About 2kgs of chicken pieces
2 large yellow onions
2 sticks of butter
1/2 tsp turmeric
1 tsp black pepper
2 cinnamon sticks
500 gm (1 lb) dried apricots or prunes (less if you're not too fond of the fruits).
8 tbsp honey (I use much more, for a sweeter and less liquid sauce)
2 tsp ground cinnamon
1/2 cup peeled almonds
1 tbsp sesame seeds
oil
METHOD
In a large pot, melt the butter. Fry the chopped onions until soft, and
add the chicken, salt, pepper, turmeric and cinnamon sticks. Add enough
water to cover the chicken, about two cups. Bring to boil, reduce heat,
and simmer until the chicken is done, adding water if necessary. Remove
the chicken pieces.
Add the prunes or apricots and simmer for about fifteen minutes. Add the
ground cinnamon and the honey, stir and cook until the sauce has a
honey-like consistency.
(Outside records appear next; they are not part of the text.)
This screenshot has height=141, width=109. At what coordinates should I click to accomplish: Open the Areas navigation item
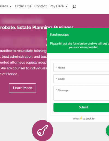point(4,6)
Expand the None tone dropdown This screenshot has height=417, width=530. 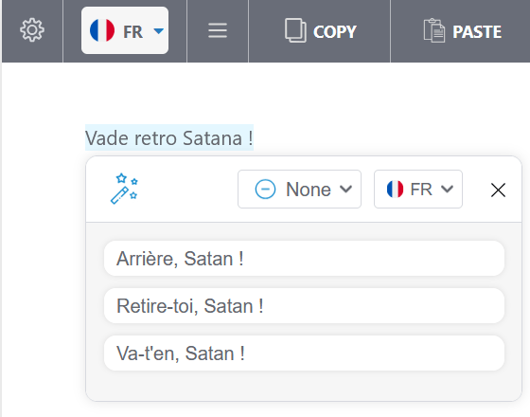tap(299, 190)
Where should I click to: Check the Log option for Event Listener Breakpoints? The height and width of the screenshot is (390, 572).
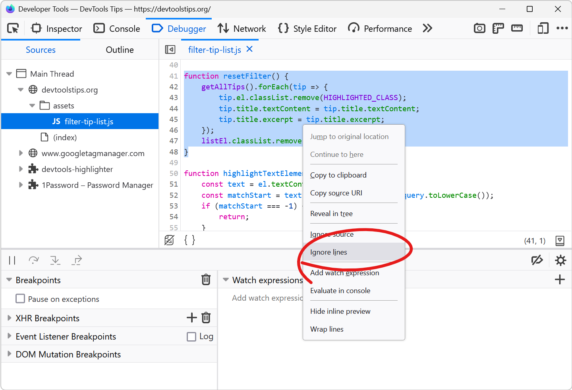(192, 336)
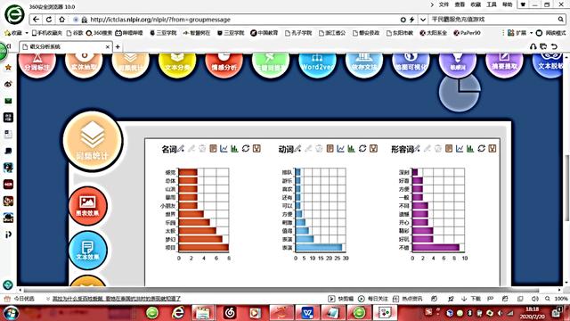570x321 pixels.
Task: Open data view for the 动词 chart
Action: click(330, 149)
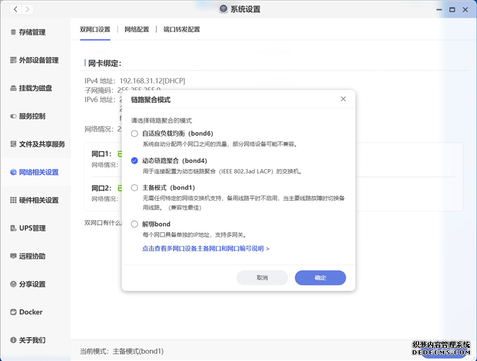477x361 pixels.
Task: Select the 解绑bond radio option
Action: (x=135, y=224)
Add more honey if necessary.
When the sauce is almost ready, saute the almonds in oil. Drain most of
the oil from the pan, and toast the sesame seeds.
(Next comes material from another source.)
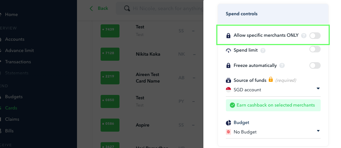Click the Back link
The height and width of the screenshot is (148, 341).
103,8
Return the chicken to the pot and re-heat. Place chicken in a serving
sheet, pour sauce on top of it and top with almonds and sesame seeds.
Apple Salad
4 cups fresh baby spinach leaves
1 small head Boston or Bibb lettuce
2 medium apples (granny smith, golden delicious, gala, or fuji)
¼ cup chopped walnuts (candied ones are good)
½ cup plain yogurt
1 tblsp honey
1/8 tsp ground coriander
1/8 tsp ground ginger
1/8 tsp ground turmeric
METHOD
Place the spinach and lettuce in a salad bowl. Core and slice the apples. Add to the lettuce, toss in the walnuts. In a small bowl, blend the yogurt, honey, coriander, ginger, and turmeric. Toss with the salad. Serve immediately. Yield 4 servings.
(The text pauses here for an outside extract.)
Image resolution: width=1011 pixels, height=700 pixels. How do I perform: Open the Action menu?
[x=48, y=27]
Herb Mustard for Brassicas*
Stir fry any combination of broccoli, spinach, cabbage, cauliflower, Brussels sprouts, kale, collard greens, pak choi and kohlrabi and serve with this herb mustard, which will keep for months, though mustard connoisseurs say it is at its best after a few weeks.
1 oz. black mustard seed
1 oz. white mustard seed
1/4 tsp herb pepper
1/4 tsp salt
1/4 tsp dried orange & lemon peel
1 tsp honey
herb vinegar or apple juice
pinch turmeric
METHOD
Grind first 5 ingredients in mortar or blender. Mix to a thick consistency with honey and herb vinegar or apple juice. Add turmeric and store in small jars.
* Brassicas are one of the healthiest and most nutritious vegetable groups. Recent research has highlighted their strong anti-cancer benefits.